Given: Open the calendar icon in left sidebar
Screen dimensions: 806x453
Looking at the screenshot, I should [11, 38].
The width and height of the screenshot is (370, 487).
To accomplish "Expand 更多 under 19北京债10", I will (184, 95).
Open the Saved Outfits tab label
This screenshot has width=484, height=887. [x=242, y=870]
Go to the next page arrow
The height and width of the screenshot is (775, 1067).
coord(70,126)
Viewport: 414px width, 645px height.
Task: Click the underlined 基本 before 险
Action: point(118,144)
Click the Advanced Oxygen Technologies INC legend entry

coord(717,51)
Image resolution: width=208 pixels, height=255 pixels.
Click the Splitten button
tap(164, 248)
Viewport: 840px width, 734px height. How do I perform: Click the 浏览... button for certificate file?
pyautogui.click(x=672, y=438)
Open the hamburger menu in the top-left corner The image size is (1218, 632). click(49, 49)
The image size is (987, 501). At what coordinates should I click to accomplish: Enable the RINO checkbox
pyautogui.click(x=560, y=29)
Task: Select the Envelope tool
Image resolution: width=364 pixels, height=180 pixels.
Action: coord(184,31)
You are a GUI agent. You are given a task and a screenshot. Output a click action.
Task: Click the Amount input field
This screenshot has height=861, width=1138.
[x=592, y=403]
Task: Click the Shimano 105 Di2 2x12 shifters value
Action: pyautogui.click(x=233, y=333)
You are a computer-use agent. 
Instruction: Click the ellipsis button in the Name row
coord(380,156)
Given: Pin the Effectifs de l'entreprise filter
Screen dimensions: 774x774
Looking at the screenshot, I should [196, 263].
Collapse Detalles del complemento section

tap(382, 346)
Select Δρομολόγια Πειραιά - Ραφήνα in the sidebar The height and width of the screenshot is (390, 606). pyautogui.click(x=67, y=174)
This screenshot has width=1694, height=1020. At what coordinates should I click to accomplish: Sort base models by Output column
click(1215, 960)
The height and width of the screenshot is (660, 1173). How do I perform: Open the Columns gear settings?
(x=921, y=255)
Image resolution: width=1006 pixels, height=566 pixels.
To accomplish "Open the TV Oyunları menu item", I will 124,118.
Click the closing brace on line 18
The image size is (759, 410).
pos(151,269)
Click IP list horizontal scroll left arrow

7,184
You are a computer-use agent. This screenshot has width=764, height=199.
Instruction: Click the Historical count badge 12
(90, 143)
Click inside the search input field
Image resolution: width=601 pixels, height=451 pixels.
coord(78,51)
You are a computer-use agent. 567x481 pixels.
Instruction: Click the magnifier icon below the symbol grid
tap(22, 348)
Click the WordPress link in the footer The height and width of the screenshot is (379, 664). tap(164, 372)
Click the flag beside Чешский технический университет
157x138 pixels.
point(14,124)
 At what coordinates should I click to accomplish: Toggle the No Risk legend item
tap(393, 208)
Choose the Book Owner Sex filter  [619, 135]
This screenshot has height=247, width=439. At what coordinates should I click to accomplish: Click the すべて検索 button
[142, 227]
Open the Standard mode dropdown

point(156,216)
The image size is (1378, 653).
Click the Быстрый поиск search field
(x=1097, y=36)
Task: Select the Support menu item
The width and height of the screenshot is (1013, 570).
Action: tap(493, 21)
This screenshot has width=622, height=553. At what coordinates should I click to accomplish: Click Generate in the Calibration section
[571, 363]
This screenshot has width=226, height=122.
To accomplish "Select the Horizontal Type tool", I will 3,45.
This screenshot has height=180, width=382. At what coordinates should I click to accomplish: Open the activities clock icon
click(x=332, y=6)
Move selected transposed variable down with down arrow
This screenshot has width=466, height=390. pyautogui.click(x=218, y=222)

▸ **ASSIGNED TASK**
Where a line of the data above includes the string "menu", pull it out.

▸ **RESULT OF THIS TASK**
Open the hamburger menu in the top-left corner The image size is (1218, 632). click(49, 49)
To accomplish "Open the TV Oyunları menu item", I will 124,118.
Task: Select the Support menu item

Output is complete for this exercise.